THE REQUEST: Rewrite all of the data below, changing every "specified word" to "listed word" and leaving everything else the same.

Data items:
=====

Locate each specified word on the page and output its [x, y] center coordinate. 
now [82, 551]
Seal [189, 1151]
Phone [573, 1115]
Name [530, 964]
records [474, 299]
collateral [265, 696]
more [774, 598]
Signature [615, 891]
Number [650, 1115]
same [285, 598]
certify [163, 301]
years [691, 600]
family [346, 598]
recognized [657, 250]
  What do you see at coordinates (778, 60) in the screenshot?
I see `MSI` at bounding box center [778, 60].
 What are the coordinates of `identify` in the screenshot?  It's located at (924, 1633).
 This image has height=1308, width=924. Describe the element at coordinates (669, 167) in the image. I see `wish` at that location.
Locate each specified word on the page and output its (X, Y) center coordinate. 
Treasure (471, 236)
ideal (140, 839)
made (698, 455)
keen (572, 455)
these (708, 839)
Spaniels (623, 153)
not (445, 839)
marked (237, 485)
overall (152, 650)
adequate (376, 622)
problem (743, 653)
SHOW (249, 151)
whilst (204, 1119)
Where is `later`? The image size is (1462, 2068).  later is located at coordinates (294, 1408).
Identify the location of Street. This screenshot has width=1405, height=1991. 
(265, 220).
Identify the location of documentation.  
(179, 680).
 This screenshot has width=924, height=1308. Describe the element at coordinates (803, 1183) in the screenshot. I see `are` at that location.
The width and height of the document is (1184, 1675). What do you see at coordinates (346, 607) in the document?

=====

EXERCISE RESPONSE:
Locate each listed word on the page and output its [x, y] center coordinate. 
now [82, 551]
Seal [189, 1151]
Phone [573, 1115]
Name [530, 964]
records [474, 299]
collateral [265, 696]
more [774, 598]
Signature [615, 891]
Number [650, 1115]
same [285, 598]
certify [163, 301]
years [691, 600]
family [346, 598]
recognized [657, 250]
  What do you see at coordinates (778, 60) in the screenshot?
I see `MSI` at bounding box center [778, 60].
 What are the coordinates of `identify` in the screenshot?  It's located at (924, 1633).
 This image has height=1308, width=924. Describe the element at coordinates (669, 167) in the image. I see `wish` at that location.
Locate each listed word on the page and output its (X, Y) center coordinate. 
Treasure (471, 236)
ideal (140, 839)
made (698, 455)
keen (572, 455)
these (708, 839)
Spaniels (623, 153)
not (445, 839)
marked (237, 485)
overall (152, 650)
adequate (376, 622)
problem (743, 653)
SHOW (249, 151)
whilst (204, 1119)
Where is `later`? The image size is (1462, 2068).  later is located at coordinates (294, 1408).
Identify the location of Street. This screenshot has width=1405, height=1991. 
(265, 220).
Identify the location of documentation.  
(179, 680).
 This screenshot has width=924, height=1308. Describe the element at coordinates (803, 1183) in the screenshot. I see `are` at that location.
The width and height of the document is (1184, 1675). What do you see at coordinates (346, 607) in the document?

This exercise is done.